> _TASK DETAILS_
Every record below, from first to last, should be copied exactly; leave the pictures out.

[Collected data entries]
·····

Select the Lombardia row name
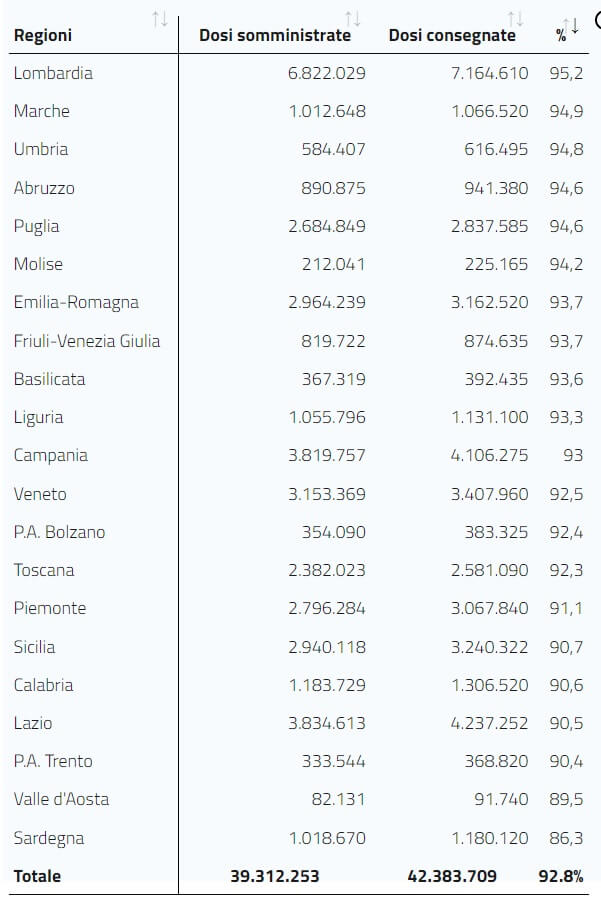Viewport: 601px width, 905px height. click(x=53, y=73)
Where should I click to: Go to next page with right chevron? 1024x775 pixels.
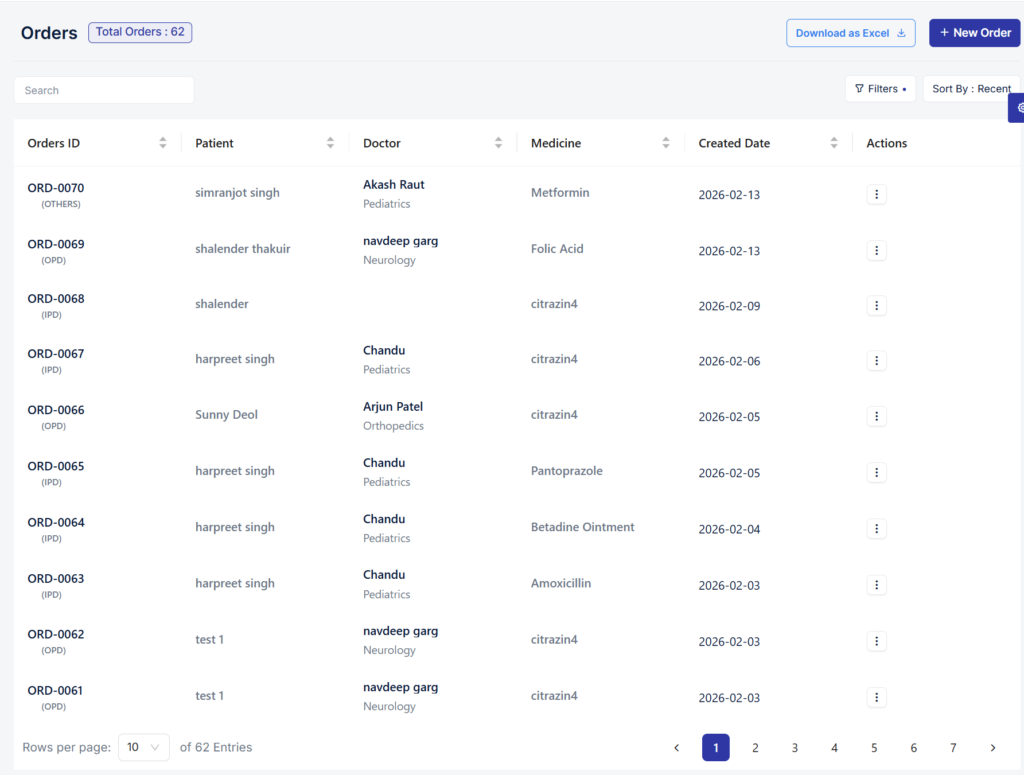click(x=992, y=748)
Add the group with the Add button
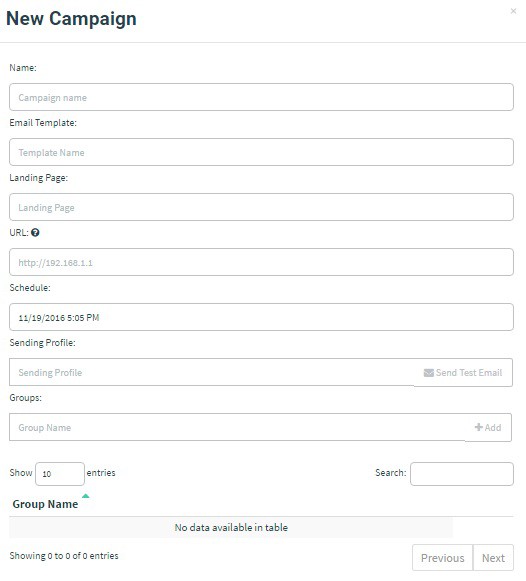Screen dimensions: 526x581 [488, 428]
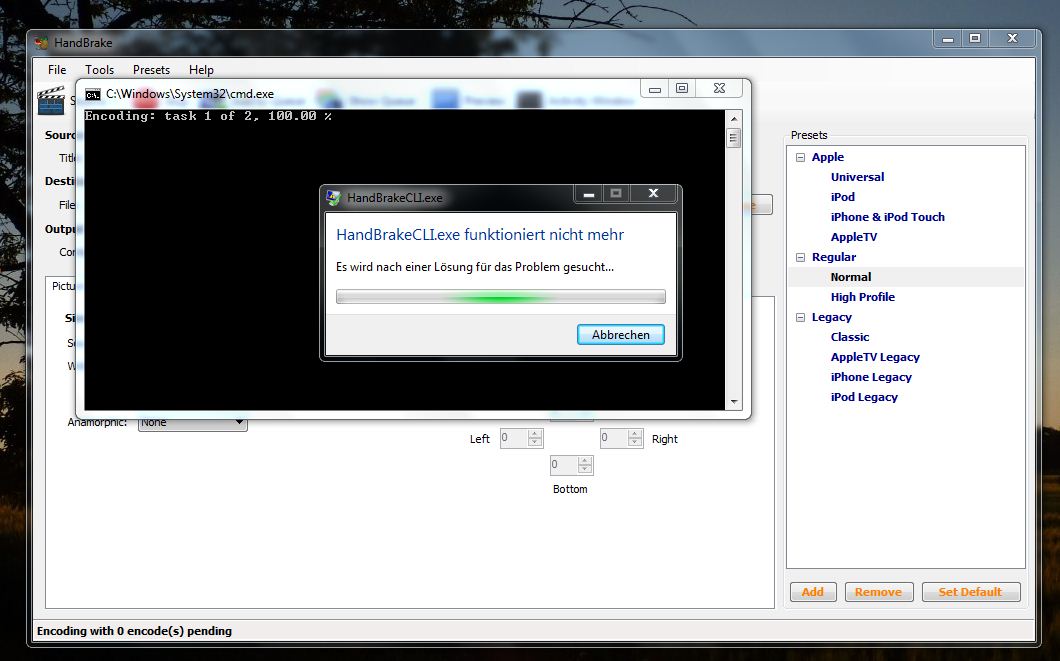Click the Set Default button
Screen dimensions: 1060x661
(969, 592)
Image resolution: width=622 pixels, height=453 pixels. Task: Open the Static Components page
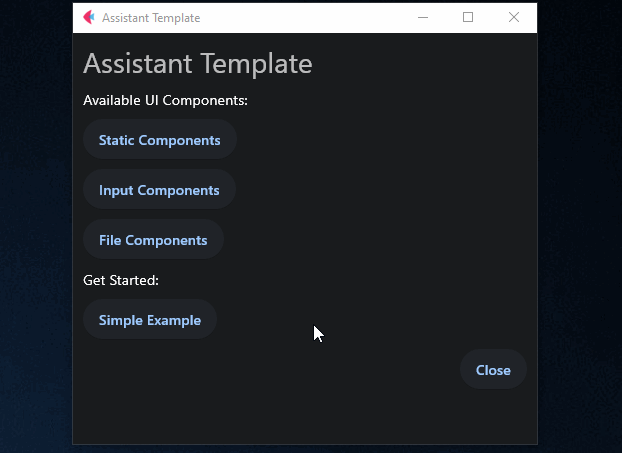tap(160, 140)
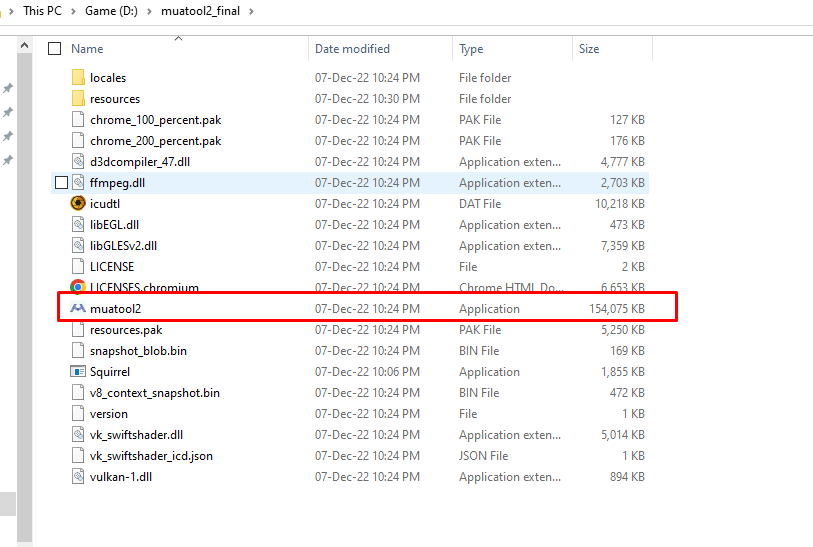Viewport: 813px width, 547px height.
Task: Click the d3dcompiler_47.dll file icon
Action: pyautogui.click(x=79, y=162)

·····

> _TASK OUTPUT_
Select the Lombardia row name
Viewport: 601px width, 905px height. click(x=53, y=73)
Where should I click to: Go to next page with right chevron? 1024x775 pixels.
click(x=992, y=748)
Add the group with the Add button
Screen dimensions: 526x581 [488, 428]
Click the Set Default button
Screen dimensions: 1060x661
(969, 592)
Image resolution: width=622 pixels, height=453 pixels. Task: Open the Static Components page
tap(160, 140)
Viewport: 813px width, 547px height.
Task: Click the d3dcompiler_47.dll file icon
Action: pyautogui.click(x=79, y=162)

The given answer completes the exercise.